The inlined frames use a fake symbol that is tracked in a special
map inside the dso, which is always sorted by name. All other
entries of the symbol beside the function name are unused for
inline frames. The advantage of this approach is that all existing
users of the callchain API can now transparently display inlined
frames without having to patch their code.

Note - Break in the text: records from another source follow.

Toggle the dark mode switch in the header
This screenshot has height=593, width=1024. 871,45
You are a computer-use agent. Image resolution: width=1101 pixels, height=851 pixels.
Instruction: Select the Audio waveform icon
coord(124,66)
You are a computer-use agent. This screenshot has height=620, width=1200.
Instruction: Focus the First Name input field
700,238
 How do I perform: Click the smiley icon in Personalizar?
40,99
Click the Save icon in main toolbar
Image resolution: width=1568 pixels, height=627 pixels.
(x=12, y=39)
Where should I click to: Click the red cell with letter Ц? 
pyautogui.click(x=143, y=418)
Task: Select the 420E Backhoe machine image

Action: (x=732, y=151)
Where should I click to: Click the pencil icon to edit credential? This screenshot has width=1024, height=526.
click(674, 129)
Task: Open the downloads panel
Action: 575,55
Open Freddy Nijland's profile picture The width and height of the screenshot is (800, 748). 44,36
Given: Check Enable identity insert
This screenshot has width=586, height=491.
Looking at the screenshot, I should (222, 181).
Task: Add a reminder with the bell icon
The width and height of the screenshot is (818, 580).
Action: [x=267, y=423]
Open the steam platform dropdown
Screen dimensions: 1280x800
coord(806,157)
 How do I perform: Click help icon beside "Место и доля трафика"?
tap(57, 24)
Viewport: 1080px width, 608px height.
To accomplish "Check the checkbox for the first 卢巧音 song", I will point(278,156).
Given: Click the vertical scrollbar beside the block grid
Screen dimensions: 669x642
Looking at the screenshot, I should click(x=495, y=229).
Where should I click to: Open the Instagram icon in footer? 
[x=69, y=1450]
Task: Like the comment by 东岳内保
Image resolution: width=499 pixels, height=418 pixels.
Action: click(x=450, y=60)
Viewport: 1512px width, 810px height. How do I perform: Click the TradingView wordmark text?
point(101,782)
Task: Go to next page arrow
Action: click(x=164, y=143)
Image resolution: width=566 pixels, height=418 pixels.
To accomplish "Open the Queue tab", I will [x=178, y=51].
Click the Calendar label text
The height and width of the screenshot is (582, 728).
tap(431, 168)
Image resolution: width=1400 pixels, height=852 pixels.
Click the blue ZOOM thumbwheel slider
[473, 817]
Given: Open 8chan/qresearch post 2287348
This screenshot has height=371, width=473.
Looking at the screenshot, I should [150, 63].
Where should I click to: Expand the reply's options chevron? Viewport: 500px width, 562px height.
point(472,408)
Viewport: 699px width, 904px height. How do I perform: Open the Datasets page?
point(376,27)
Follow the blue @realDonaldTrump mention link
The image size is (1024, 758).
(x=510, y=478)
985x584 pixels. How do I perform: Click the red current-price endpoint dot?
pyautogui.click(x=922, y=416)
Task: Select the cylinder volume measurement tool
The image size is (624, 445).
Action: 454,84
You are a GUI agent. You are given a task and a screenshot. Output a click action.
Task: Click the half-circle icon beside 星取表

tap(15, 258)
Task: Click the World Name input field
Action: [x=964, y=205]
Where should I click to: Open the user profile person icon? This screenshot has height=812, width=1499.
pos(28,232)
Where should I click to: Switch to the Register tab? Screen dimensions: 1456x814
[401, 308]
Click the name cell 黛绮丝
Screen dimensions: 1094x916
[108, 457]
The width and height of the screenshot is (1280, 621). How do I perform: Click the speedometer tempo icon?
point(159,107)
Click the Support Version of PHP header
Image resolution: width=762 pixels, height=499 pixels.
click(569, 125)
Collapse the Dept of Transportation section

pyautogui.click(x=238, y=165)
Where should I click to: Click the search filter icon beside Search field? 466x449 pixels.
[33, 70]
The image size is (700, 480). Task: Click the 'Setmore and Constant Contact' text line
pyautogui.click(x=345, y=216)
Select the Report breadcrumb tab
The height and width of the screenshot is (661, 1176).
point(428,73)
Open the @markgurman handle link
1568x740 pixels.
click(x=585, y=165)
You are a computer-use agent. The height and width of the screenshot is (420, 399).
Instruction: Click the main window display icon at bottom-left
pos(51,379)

Cc: Arnaldo Carvalho de Melo <[email protected]>
Cc: David Ahern <[email protected]>
Cc: Namhyung Kim <[email protected]>
Cc: Peter Zijlstra <[email protected]>
Cc: Yao Jin <[email protected]>
Signed-off-by: Milian Wolff <[email protected]>
---
tools/perf/util/callchain.c | 31 +++-----
tools/perf/util/callchain.h | 6 +-
tools/perf/util/dso.c | 2 +
tools/perf/util/dso.h | 1 +
tools/perf/util/machine.c | 56 +++++++++++++-
tools/perf/util/srcline.c | 183 ++++++++++++++++++++++++++++++++++----------
tools/perf/util/srcline.h | 19 ++++-
tools/perf/util/symbol.h | 1 +
8 files changed, 230 insertions(+), 69 deletions(-)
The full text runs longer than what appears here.